→ DATA PROVIDED
☆ ☆ ☆ ☆ ☆

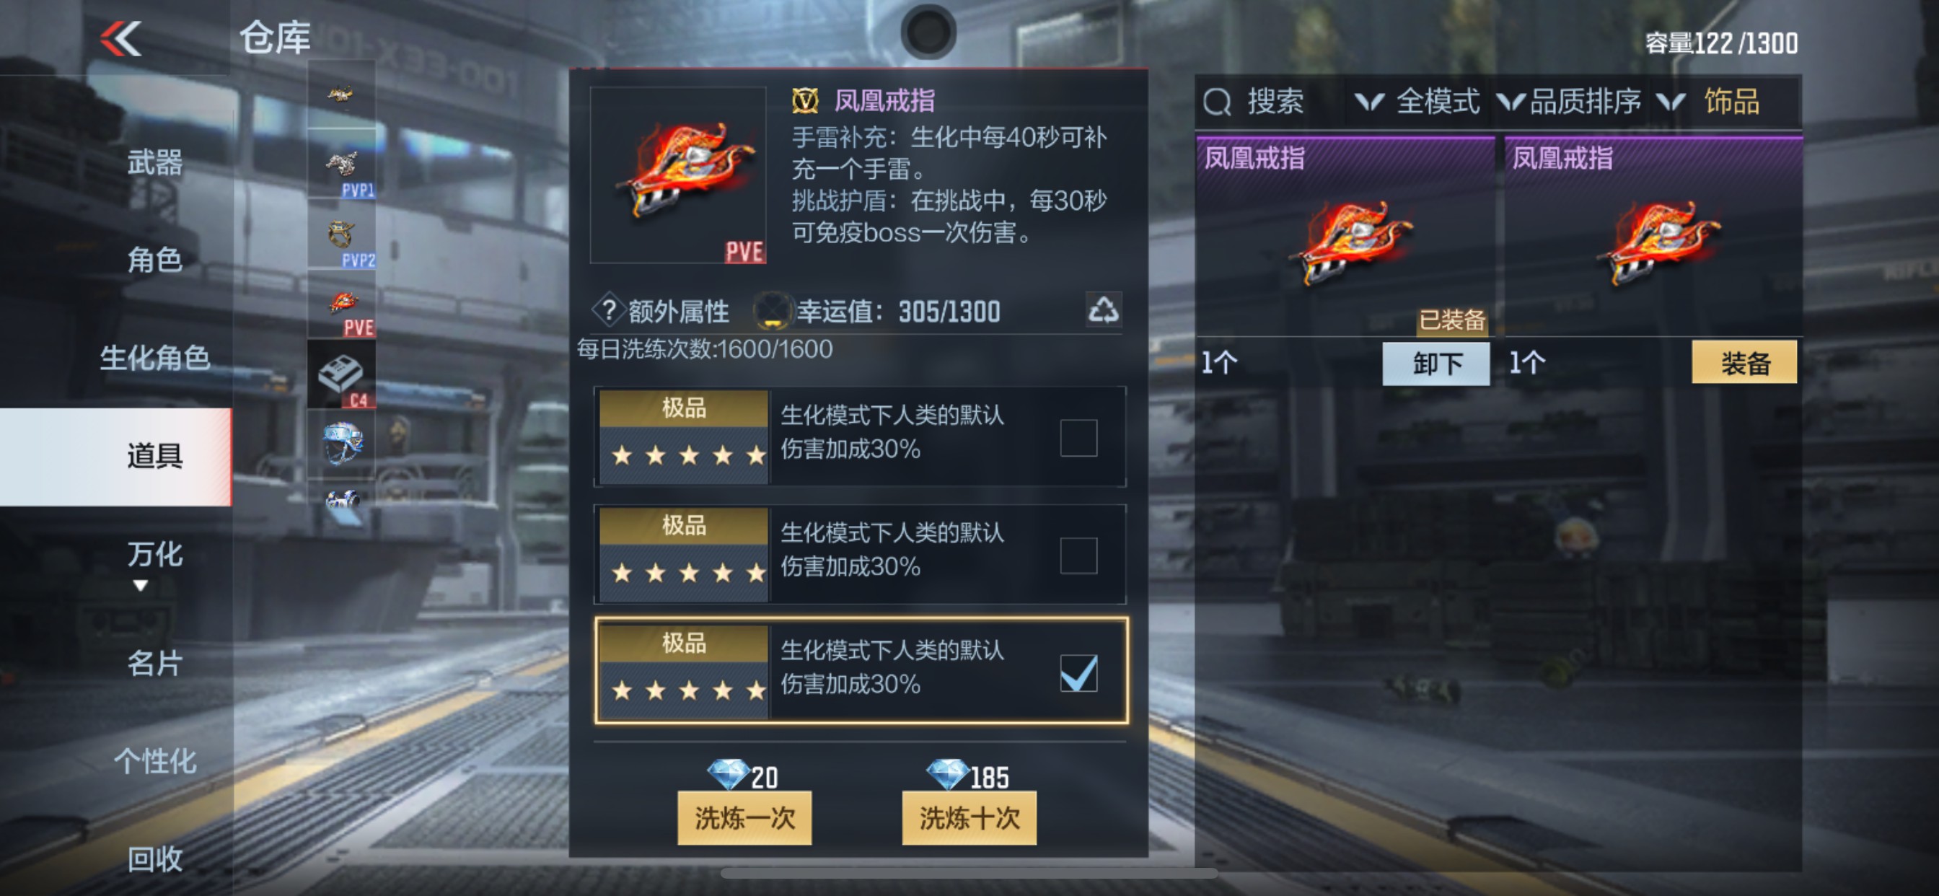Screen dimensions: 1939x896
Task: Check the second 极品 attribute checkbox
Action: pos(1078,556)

☆ ☆ ☆ ☆ ☆

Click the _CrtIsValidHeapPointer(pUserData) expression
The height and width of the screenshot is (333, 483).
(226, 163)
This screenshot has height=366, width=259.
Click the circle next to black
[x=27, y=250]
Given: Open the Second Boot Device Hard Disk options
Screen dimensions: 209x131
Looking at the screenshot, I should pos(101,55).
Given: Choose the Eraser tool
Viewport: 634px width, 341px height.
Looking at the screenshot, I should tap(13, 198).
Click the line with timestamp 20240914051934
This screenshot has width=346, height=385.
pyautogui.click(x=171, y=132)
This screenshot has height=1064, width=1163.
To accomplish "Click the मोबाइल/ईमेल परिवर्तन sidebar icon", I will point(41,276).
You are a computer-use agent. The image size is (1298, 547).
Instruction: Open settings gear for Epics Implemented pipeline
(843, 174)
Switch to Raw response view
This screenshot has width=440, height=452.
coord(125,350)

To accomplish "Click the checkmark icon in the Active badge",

☆ ☆ ☆ ☆ ☆

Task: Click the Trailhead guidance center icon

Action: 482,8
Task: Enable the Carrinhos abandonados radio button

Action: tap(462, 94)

☆ ☆ ☆ ☆ ☆

→ OBJECTIVE
Copy out the records word for word, starting with the line containing "Given: Open the" and ending with the line containing "pyautogui.click(x=171, y=132)", both included.

→ ANSWER TO THIS TASK
Given: Open the Second Boot Device Hard Disk options
Screen dimensions: 209x131
Looking at the screenshot, I should pos(101,55).
Given: Choose the Eraser tool
Viewport: 634px width, 341px height.
Looking at the screenshot, I should tap(13, 198).
Click the line with timestamp 20240914051934
This screenshot has width=346, height=385.
pyautogui.click(x=171, y=132)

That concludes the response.